■ ÉNONCÉ
Prolongez, s'il vous plaît, le texte sur l'intercommunalité en Guadeloupe en reprenant juste après sa dernière phrase.

■ TEXTE PRÉSENTÉ
Les dépenses communales sont en totale inadéquation avec leur capacité financière. Il y a donc des choix à opérer et ceci afin de favoriser un développement harmonieux du territoire. Ces choix ne sont pas simples et ils le sont encore moins dans un archipel ou l’aménagement se développe sans véritable souci de planification au gré des ambitions communales.

L’intercommunalité doit avant tout être envisagée comme une philosophie de développement.

Dès lors, comment parvenir à une coopération intercommunale plus rationnelle, plus moderne, plus adaptée à la réalité locale? Comment amener les communes à mettre en pratique une réelle intercommunalité sans les y forcer tout en les incitant fortement à la mettre en œuvre? L’intercommunalité doit-elle venir de la base ou être imposée d’en haut par le pouvoir central ? A cet égard, comment envisager et penser en Guadeloupe l’obligation d’intercommunalité à l’horizon 2012 ?

“ Il n’y a pas de territoires sans Avenir, il y a des territoires sans Projets ”. L’enjeu est donc de concevoir un modèle d’intercommunalité en harmonie avec l’Archipel guadeloupéen, porteur d’un développement cohérent et durable mais qui ne soit pas un échelon institutionnel supplémentaire. Privilégier l’exercice effectif des compétences transférées aux établissements publics de coopération intercommunale et assurer une meilleure qualité de vie aux citoyens, doit être l’objectif des élus locaux.
Il ne s’agit pas d’importer un modèle mais le créer. A défaut, l’établissement public de coopération intercommunale se transformera en une «coquille vide» sans stratégies et sans projets.

(Lettre du CAGI n° 14 – Fév-Mars 2012)


  1. Paul Bernard: Une exigence française renouvelée: la coopération territoriale, AJDA 1988 p.707
  2. La prépondérance des syndicats intercommunaux ou mixtes, entraîne un manque de cohérence dans la gestion des politiques publiques liées à la multiplication de syndicats agissant sur un même territoire et d’autre part un retard conséquent dans la gestion intercommunale de certains services publics. Une intercommunalité technique sans ligne directrice, absence de stratégie d’ensemble et une appréciation difficile des enjeux. Le retard dans la gestion intercommunale s’affiche essentiellement pour trois services publics importants, le traitement des ordures ménagères et la gestion de l’eau et de l’assainissement et l’organisation des transports.

■ EXTRAITS DES DONNÉES
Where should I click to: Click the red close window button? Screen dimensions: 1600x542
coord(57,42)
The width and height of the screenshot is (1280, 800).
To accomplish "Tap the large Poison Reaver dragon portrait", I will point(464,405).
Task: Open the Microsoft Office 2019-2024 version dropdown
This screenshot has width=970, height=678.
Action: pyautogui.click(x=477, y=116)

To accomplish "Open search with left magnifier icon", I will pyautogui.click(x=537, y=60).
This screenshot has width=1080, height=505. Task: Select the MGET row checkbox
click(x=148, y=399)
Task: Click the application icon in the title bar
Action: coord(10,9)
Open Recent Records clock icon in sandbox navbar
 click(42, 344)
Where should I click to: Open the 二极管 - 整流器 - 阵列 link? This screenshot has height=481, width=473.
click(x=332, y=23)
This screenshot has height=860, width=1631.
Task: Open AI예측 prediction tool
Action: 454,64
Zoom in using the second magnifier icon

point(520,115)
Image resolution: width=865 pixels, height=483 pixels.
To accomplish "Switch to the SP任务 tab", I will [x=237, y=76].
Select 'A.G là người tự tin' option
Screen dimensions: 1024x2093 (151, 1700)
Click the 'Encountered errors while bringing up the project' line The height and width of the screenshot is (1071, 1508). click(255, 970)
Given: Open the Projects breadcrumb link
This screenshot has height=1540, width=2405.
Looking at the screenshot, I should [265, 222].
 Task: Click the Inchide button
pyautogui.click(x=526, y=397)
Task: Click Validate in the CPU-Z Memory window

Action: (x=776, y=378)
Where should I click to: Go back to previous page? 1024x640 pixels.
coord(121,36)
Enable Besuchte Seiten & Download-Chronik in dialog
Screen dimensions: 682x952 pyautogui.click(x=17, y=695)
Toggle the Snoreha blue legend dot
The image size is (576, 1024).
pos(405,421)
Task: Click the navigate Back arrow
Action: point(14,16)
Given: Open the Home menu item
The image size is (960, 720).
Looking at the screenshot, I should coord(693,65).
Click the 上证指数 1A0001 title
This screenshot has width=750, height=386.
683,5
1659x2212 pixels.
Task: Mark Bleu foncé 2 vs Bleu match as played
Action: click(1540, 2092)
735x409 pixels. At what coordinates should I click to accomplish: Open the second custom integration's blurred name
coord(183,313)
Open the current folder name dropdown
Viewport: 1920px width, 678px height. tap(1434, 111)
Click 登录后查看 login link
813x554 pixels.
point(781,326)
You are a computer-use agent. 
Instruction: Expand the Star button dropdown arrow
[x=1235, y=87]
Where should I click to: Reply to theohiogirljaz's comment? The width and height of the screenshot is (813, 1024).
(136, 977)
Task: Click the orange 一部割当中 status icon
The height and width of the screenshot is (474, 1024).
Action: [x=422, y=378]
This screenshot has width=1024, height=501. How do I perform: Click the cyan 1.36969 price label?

■ RÉSULTAT OBTENU
  3. Depuis la transformation des communes de Saint-Martin et Saint-Barthélemy en collectivité d’outre-mer.
  4. La loi du 16/7/71 relative aux fusions n’avait d’ailleurs pas été étendue aux Départements d’outre-mer
  5. CH CLEMENTE, JC FORTIER, L -M LESEL : la coopération entre les collectivités territoriales dans les départements-régions d’Amérique. Cahiers du CNFPT.
  6. Le mot d’ordre des services de l’État à l’intention des communes, est la péréquation et la mutualisation des moyens financiers
  7. Depuis la loi de départementalisation de 1946, la Guadeloupe et la Martinique n’avaient pas connu de débat aussi nourri que celui qui s’est tenu entre 1999 et 2003 à l’occasion de ce que l’on a qualifié de changement institutionnel et statutaire. Le 7 décembre 2003, les populations de la Guadeloupe, de la Martinique, des îles de Saint-Barthélemy et de Saint-Martin ont été consultées sur l’évolution institutionnelle et statutaire de leurs territoires. Les deux îles du Nord sont les seules à avoir voté oui, se détachant ainsi de la Guadeloupe pour être érigées en collectivités d’outre-mer régies par l’article 74 de la Constitution.